11:16-18 The four and twenty elders, which sat before God. These heavenly princes, in some way identified with the work of redemption, join in worship and praises. The mystery of God has been finished in the days of the voice of the seventh angel (Re 10:7). The eighteenth verse will sufficiently explain why this also should be called a woe trumpet. It is the trumpet of judgment.

11:17 The Almighty - He who hath all things in his power as the only Governor of them. Who is, and who was - God is frequently styled, He who is, and who was, and who is to come. but now he is actually come, the words, who is to come, are, as it were, swallowed up. When it is said, We thank thee that thou hast taken thy great power, it is all one as, We thank thee that thou art come. This whole thanksgiving is partly an enlargement on the two great points mentioned in the fifteenth verse ; Rev 11:15 partly a summary of what is hereafter more distinctly related. Here it is mentioned, how the kingdom is the Lord's; afterwards, how it is the kingdom of his Christ. Thou hast taken thy great power - This is the beginning of what is done under the trumpet of the seventh angel. God has never ceased to use his power; but he has suffered his enemies to oppose it, which he will now suffer no more.

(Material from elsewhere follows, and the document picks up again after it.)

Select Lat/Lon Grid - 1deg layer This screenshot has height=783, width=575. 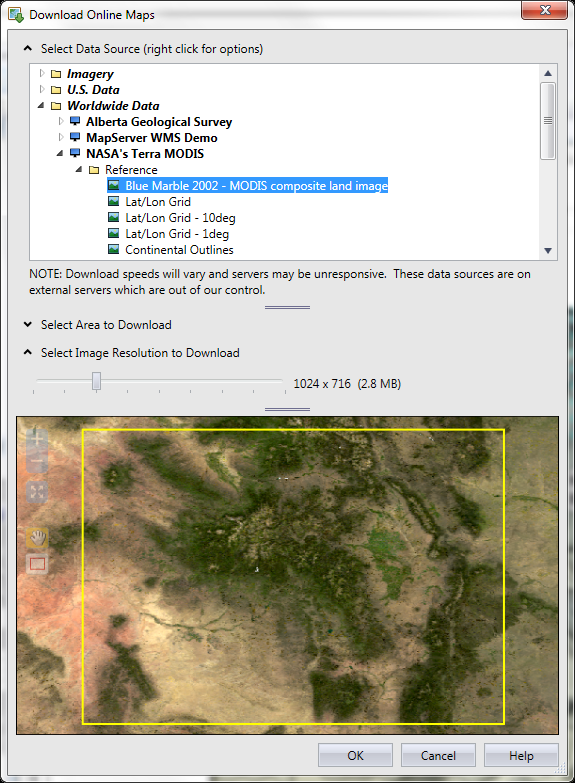[177, 234]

11:14-19 Before the sounding of the seventh and last trumpet, there is the usual demand of attention. The saints and angels in heaven know the right of our God and Saviour to rule over all the world. But the nations met God's wrath with their own anger. It was a time in which he was beginning to reward his people's faithful services, and sufferings; and their enemies fretted against God, and so increased their guilt, and hastened their destruction. By the opening the temple of God in heaven, may be meant, that there was a more free communication between heaven and earth; prayer and praises more freely and frequently going up, graces and blessings plentifully coming down. But it rather seems to refer to the church of God on earth. In the reign of antichrist, God's law was laid aside, and made void by traditions and decrees; the Scriptures were locked up from the people, but now they are brought to the view of all. This, like the ark, is a token of the presence of God returned to his people, and his favour toward them in Jesus Christ, as the Propitiation for their sins. The great blessing of the Reformation was attended with very awful providences; as by terrible things in righteousness God answered the prayers presented in his holy temple now opened.